Cardiac amyloidosis presenting as refractory heart failure: Role of GLS in diagnosis and on follow up

Abstract

Background: Cardiac amyloidosis represents a challenging diagnosis in patients with multiple myeloma, often presenting as refractory heart failure with subtle early manifestations that can delay appropriate treatment.

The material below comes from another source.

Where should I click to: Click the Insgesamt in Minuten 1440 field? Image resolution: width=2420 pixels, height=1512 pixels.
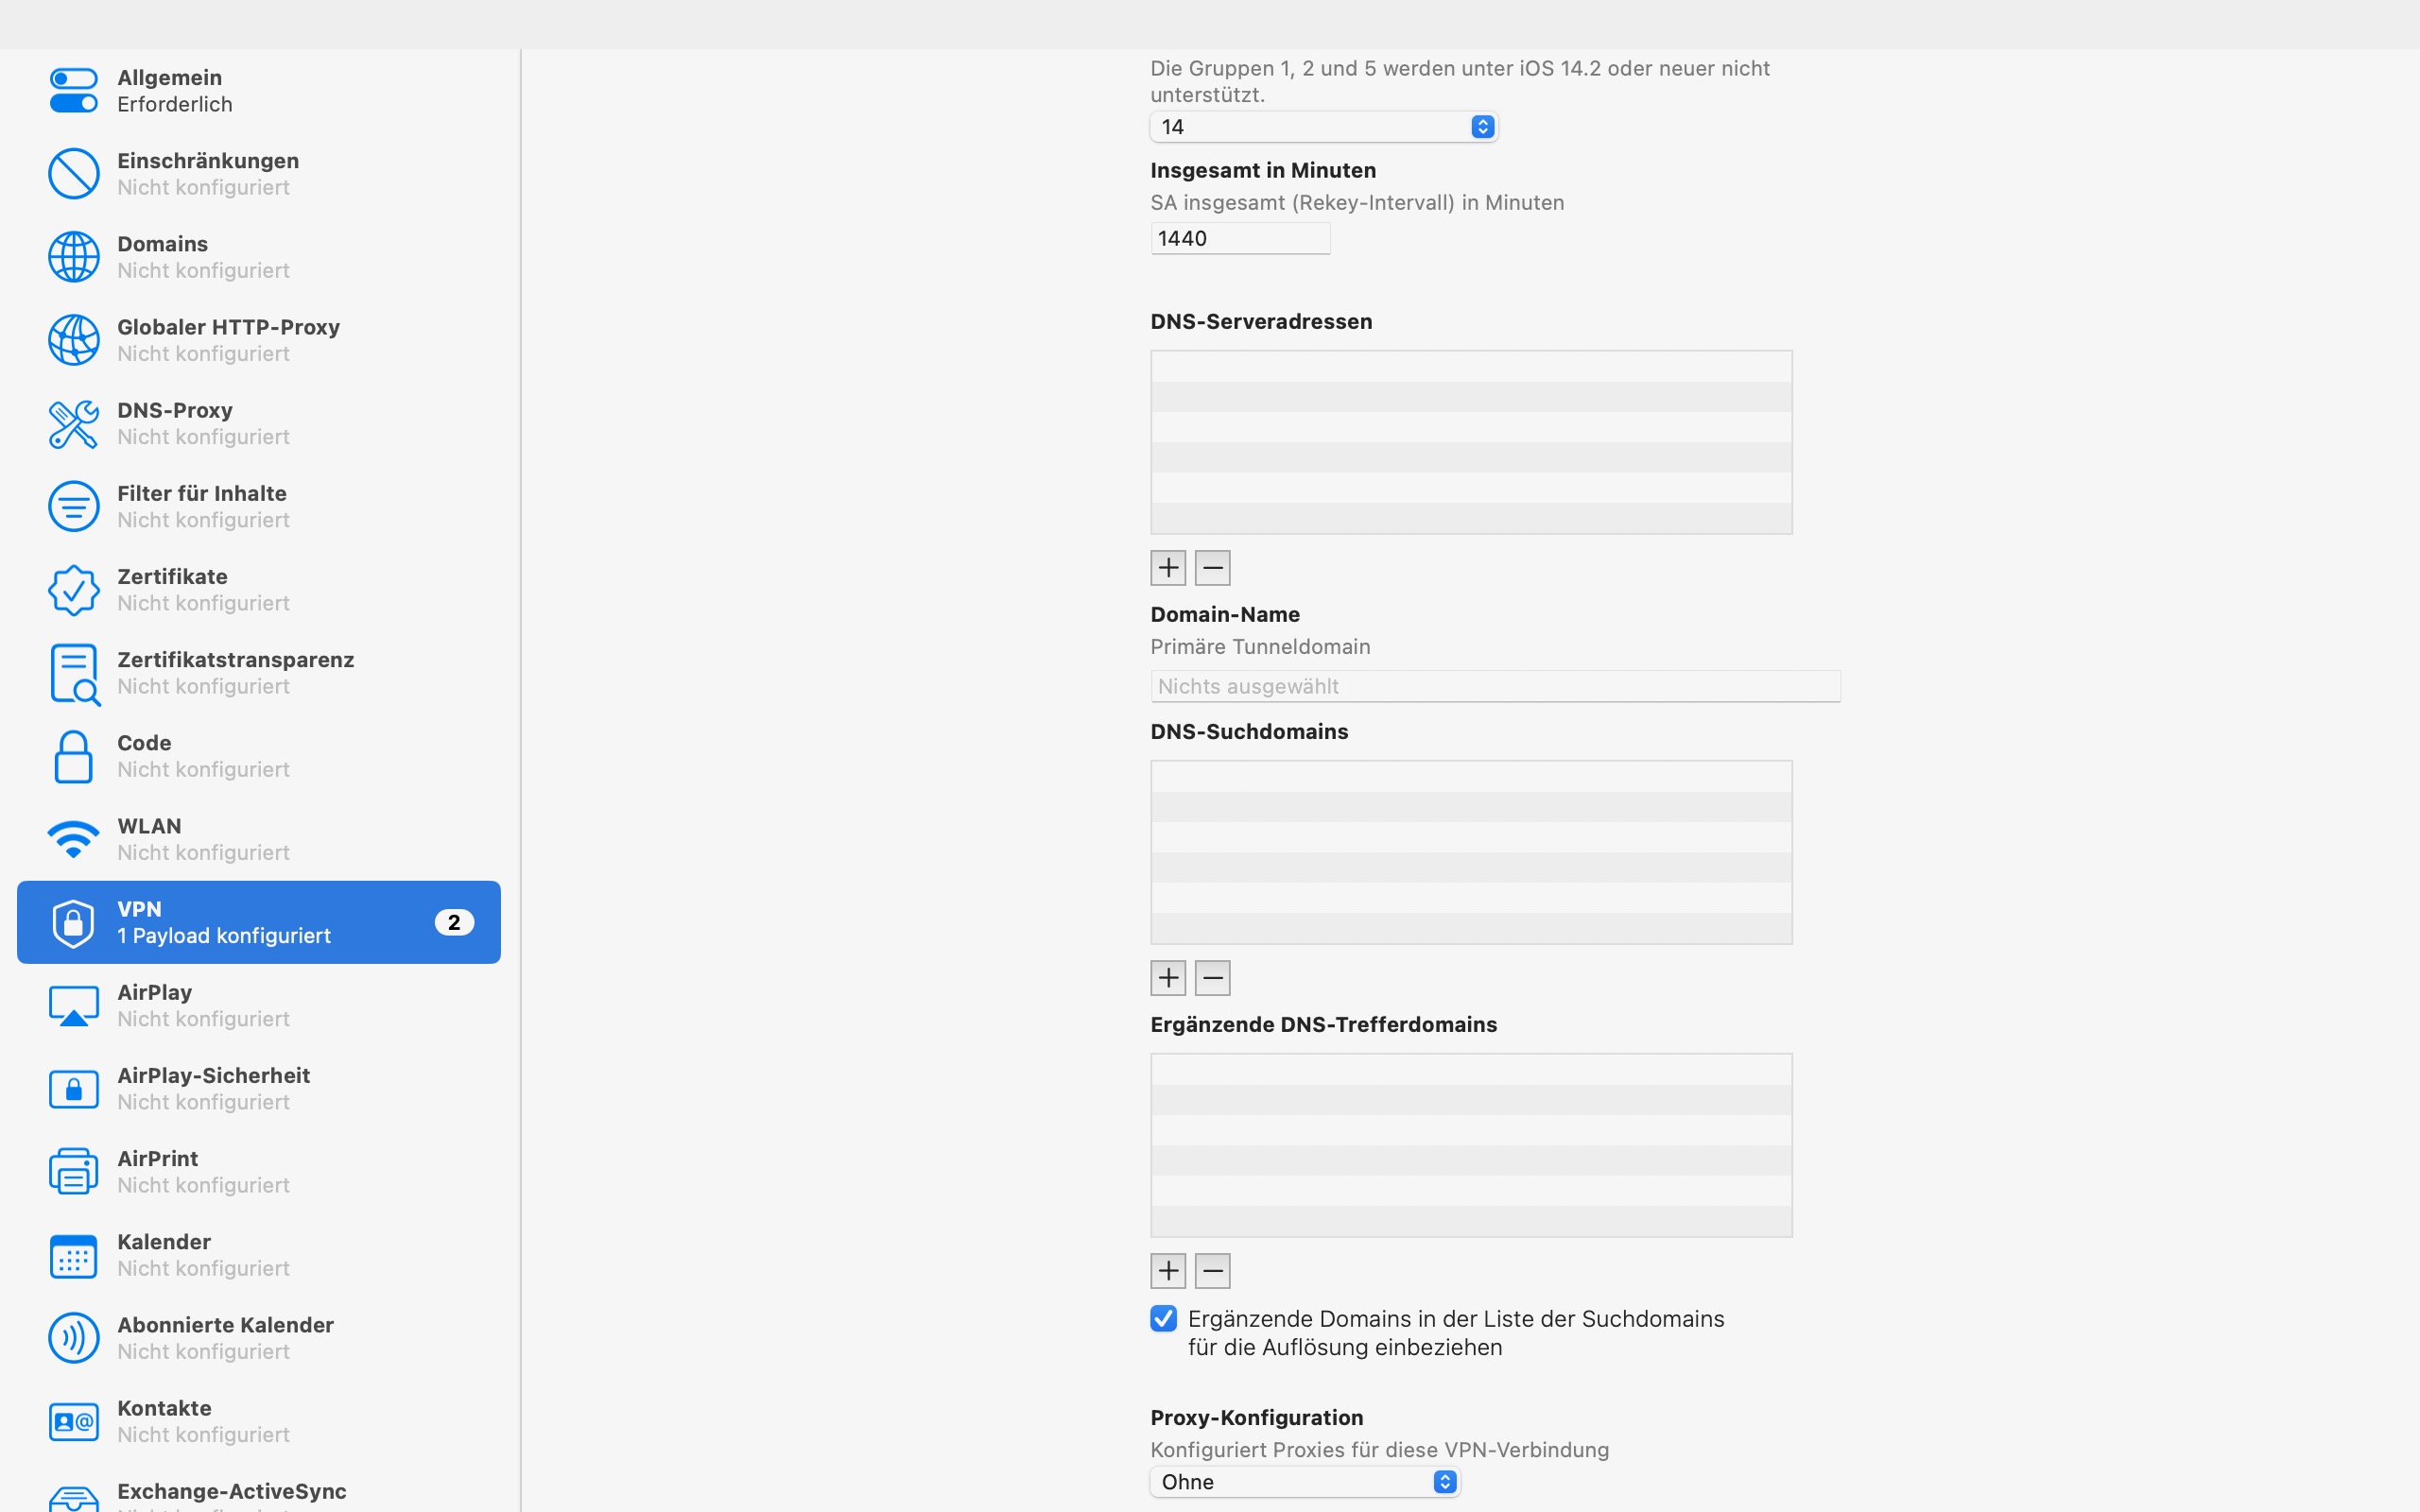[1239, 239]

Case: We report a 55-year-old male with a three-year history of multiple myeloma who presented with progressive dyspnea and bilateral lower limb edema. Despite being normotensive and non-diabetic, he exhibited clinical signs of volume overload with elevated jugular venous pressure and bilateral crepitations. Electrocardiography revealed left ventricular hypertrophy with strain pattern, left axis deviation, and left bundle branch block, raising suspicion for infiltrative cardiomyopathy. Transthoracic echocardiography demonstrated moderate concentric left ventricular hypertrophy with reduced ejection fraction (40%) and severe grade III diastolic dysfunction. Global longitudinal strain analysis revealed markedly reduced GLS  at -9.7% with characteristic apical sparing pattern, creating the pathognomonic "cherry-on-top" appearance. Despite optimal heart failure management and continued multiple myeloma treatment, six-month follow-up demonstrated dramatic GLS deterioration to -1.9% , indicating progressive cardiac amyloidosis and poor prognosis.

Conclusion: Global longitudinal strain serves as both a sensitive diagnostic tool and powerful prognostic marker in cardiac amyloidosis secondary to multiple myeloma, supporting its integration into routine cardiac surveillance protocols for patients with plasma cell disorders to enable earlier diagnosis and better risk stratification.